[Stored dataset items]
-.-.-

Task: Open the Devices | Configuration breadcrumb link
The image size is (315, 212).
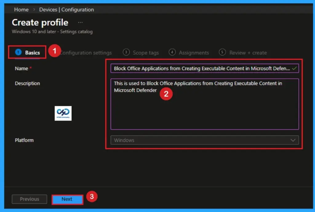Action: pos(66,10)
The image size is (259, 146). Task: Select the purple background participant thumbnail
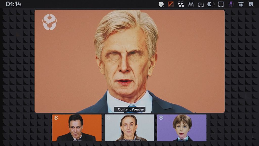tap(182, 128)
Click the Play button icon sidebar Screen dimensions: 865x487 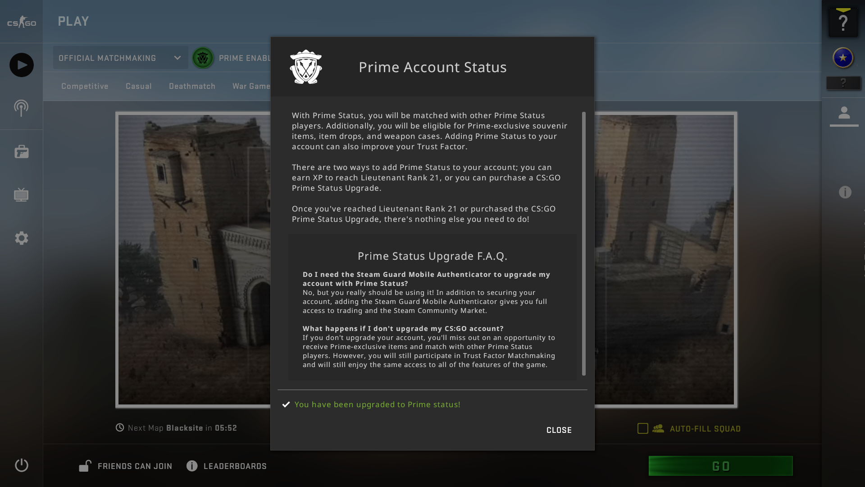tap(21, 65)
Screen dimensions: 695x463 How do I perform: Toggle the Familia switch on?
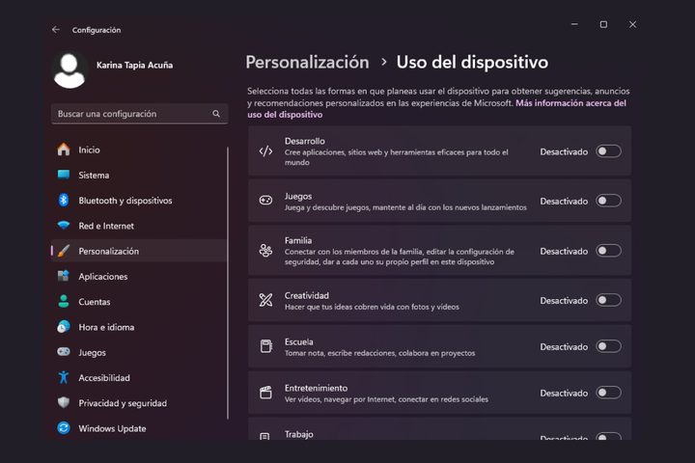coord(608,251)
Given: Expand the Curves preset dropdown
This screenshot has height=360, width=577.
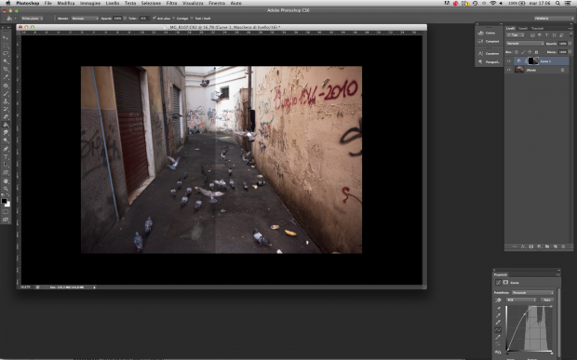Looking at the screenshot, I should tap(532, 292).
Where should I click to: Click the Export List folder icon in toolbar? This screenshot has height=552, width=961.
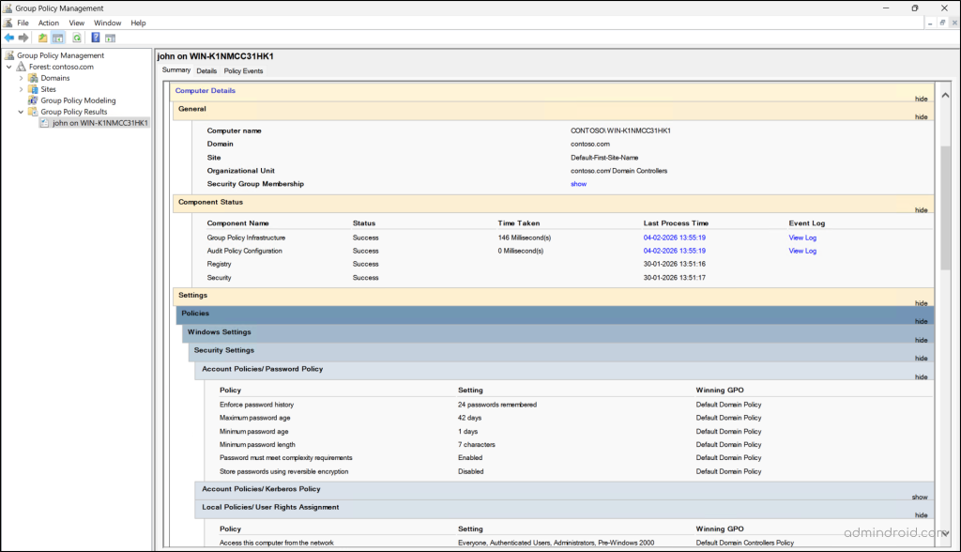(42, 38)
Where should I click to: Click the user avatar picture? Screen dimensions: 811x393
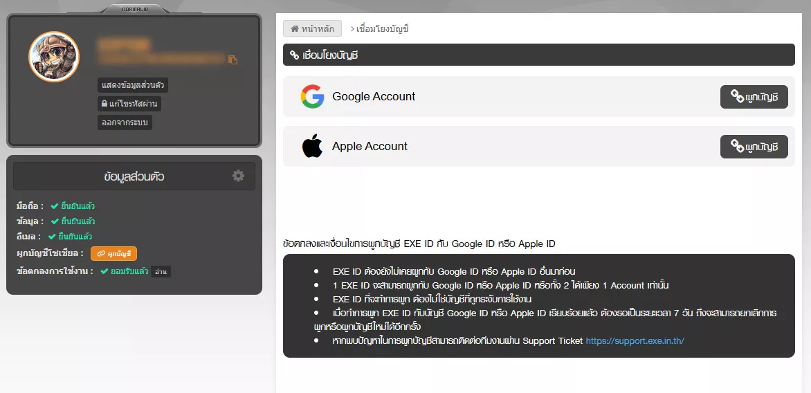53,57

-.-.-

EXERCISE PROMPT:
Copy out the lines from the one with "Where should I click to: Click the Export" up to and including the last line of the rows, requests included, and shift every coordinate in the answers by -123. Leave the pictures out.

IN RESPONSE:
Where should I click to: Click the Export List folder icon in toolbar? This screenshot has height=552, width=961.
(-81, -85)
Where should I click to: Click the user avatar picture? Screen dimensions: 811x393
-70,-66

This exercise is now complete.